WORK REQUIRED: Copy the entire listing below without changing a single character.

::::::::::

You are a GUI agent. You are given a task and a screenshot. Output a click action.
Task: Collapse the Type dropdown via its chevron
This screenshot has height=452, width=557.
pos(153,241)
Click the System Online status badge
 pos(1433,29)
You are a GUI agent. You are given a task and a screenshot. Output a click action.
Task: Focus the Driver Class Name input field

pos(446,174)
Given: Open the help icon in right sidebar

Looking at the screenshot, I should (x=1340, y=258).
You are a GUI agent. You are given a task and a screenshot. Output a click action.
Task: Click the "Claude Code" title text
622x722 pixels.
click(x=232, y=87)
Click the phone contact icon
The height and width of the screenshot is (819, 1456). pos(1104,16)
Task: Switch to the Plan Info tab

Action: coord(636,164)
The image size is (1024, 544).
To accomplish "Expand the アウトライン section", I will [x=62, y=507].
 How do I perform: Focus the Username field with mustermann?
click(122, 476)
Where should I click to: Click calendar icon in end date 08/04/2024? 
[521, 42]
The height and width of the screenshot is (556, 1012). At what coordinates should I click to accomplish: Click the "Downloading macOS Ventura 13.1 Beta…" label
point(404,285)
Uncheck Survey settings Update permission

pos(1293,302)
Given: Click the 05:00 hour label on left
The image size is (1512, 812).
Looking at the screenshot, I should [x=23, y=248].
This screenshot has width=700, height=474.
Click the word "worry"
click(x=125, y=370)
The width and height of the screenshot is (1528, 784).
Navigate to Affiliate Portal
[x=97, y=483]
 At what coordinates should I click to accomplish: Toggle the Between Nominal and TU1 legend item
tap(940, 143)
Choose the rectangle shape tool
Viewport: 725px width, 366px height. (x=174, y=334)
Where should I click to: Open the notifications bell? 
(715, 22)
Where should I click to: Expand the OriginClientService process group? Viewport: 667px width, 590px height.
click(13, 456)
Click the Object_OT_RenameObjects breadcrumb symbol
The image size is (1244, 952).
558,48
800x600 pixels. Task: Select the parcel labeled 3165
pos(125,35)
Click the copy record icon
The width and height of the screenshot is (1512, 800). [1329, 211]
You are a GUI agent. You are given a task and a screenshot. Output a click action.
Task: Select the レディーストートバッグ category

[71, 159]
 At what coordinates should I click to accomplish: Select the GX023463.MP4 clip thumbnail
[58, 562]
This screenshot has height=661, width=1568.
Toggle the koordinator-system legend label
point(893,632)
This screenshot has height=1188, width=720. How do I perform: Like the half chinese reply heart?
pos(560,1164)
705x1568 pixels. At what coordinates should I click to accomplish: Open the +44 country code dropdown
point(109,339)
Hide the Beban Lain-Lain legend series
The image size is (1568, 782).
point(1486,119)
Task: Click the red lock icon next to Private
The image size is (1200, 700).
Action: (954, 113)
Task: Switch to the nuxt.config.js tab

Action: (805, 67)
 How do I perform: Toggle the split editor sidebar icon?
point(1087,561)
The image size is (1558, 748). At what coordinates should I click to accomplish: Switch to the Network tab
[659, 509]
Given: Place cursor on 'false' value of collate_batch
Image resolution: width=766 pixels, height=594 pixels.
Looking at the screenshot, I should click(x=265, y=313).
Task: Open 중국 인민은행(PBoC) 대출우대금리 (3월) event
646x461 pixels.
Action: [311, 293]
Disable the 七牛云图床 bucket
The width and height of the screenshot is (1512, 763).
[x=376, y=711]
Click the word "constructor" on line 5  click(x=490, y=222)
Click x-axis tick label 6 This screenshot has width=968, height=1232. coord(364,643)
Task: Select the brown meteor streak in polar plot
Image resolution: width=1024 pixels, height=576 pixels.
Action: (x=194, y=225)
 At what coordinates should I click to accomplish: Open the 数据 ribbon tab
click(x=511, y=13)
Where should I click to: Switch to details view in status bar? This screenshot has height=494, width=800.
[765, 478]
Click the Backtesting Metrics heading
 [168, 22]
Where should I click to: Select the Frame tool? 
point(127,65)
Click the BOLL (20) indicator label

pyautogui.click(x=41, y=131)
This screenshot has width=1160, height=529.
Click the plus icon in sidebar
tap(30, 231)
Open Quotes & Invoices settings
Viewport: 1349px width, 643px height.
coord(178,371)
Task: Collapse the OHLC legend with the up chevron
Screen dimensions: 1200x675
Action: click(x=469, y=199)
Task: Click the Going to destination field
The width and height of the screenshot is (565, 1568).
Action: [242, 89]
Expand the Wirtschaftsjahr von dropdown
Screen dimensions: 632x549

::::::::::

THE OUTPUT:
You are a GUI agent. You are given a task and a screenshot. Output a click action.
Task: Collapse the Type dropdown via its chevron
This screenshot has height=452, width=557.
pos(153,241)
Click the System Online status badge
 pos(1433,29)
You are a GUI agent. You are given a task and a screenshot. Output a click action.
Task: Focus the Driver Class Name input field

pos(446,174)
Given: Open the help icon in right sidebar

Looking at the screenshot, I should (x=1340, y=258).
You are a GUI agent. You are given a task and a screenshot. Output a click action.
Task: Click the "Claude Code" title text
622x722 pixels.
click(x=232, y=87)
Click the phone contact icon
The height and width of the screenshot is (819, 1456). pos(1104,16)
Task: Switch to the Plan Info tab

Action: coord(636,164)
The image size is (1024, 544).
To accomplish "Expand the アウトライン section", I will [x=62, y=507].
 How do I perform: Focus the Username field with mustermann?
click(122, 476)
Where should I click to: Click calendar icon in end date 08/04/2024? 
[521, 42]
The height and width of the screenshot is (556, 1012). At what coordinates should I click to accomplish: Click the "Downloading macOS Ventura 13.1 Beta…" label
point(404,285)
Uncheck Survey settings Update permission

pos(1293,302)
Given: Click the 05:00 hour label on left
The image size is (1512, 812).
Looking at the screenshot, I should [x=23, y=248].
This screenshot has width=700, height=474.
Click the word "worry"
click(x=125, y=370)
The width and height of the screenshot is (1528, 784).
Navigate to Affiliate Portal
[x=97, y=483]
 At what coordinates should I click to accomplish: Toggle the Between Nominal and TU1 legend item
tap(940, 143)
Choose the rectangle shape tool
Viewport: 725px width, 366px height. (x=174, y=334)
Where should I click to: Open the notifications bell? 
(715, 22)
Where should I click to: Expand the OriginClientService process group? Viewport: 667px width, 590px height.
click(13, 456)
Click the Object_OT_RenameObjects breadcrumb symbol
The image size is (1244, 952).
558,48
800x600 pixels. Task: Select the parcel labeled 3165
pos(125,35)
Click the copy record icon
The width and height of the screenshot is (1512, 800). [1329, 211]
You are a GUI agent. You are given a task and a screenshot. Output a click action.
Task: Select the レディーストートバッグ category

[71, 159]
 At what coordinates should I click to accomplish: Select the GX023463.MP4 clip thumbnail
[58, 562]
This screenshot has height=661, width=1568.
Toggle the koordinator-system legend label
point(893,632)
This screenshot has height=1188, width=720. How do I perform: Like the half chinese reply heart?
pos(560,1164)
705x1568 pixels. At what coordinates should I click to accomplish: Open the +44 country code dropdown
point(109,339)
Hide the Beban Lain-Lain legend series
The image size is (1568, 782).
point(1486,119)
Task: Click the red lock icon next to Private
The image size is (1200, 700).
Action: (954, 113)
Task: Switch to the nuxt.config.js tab

Action: (805, 67)
 How do I perform: Toggle the split editor sidebar icon?
point(1087,561)
The image size is (1558, 748). At what coordinates should I click to accomplish: Switch to the Network tab
[659, 509]
Given: Place cursor on 'false' value of collate_batch
Image resolution: width=766 pixels, height=594 pixels.
Looking at the screenshot, I should click(x=265, y=313).
Task: Open 중국 인민은행(PBoC) 대출우대금리 (3월) event
646x461 pixels.
Action: [311, 293]
Disable the 七牛云图床 bucket
The width and height of the screenshot is (1512, 763).
[x=376, y=711]
Click the word "constructor" on line 5  click(x=490, y=222)
Click x-axis tick label 6 This screenshot has width=968, height=1232. coord(364,643)
Task: Select the brown meteor streak in polar plot
Image resolution: width=1024 pixels, height=576 pixels.
Action: (x=194, y=225)
 At what coordinates should I click to accomplish: Open the 数据 ribbon tab
click(x=511, y=13)
Where should I click to: Switch to details view in status bar? This screenshot has height=494, width=800.
[765, 478]
Click the Backtesting Metrics heading
 [168, 22]
Where should I click to: Select the Frame tool? 
point(127,65)
Click the BOLL (20) indicator label

pyautogui.click(x=41, y=131)
This screenshot has width=1160, height=529.
Click the plus icon in sidebar
tap(30, 231)
Open Quotes & Invoices settings
Viewport: 1349px width, 643px height.
coord(178,371)
Task: Collapse the OHLC legend with the up chevron
Screen dimensions: 1200x675
Action: click(x=469, y=199)
Task: Click the Going to destination field
The width and height of the screenshot is (565, 1568).
Action: [242, 89]
Expand the Wirtschaftsjahr von dropdown
Screen dimensions: 632x549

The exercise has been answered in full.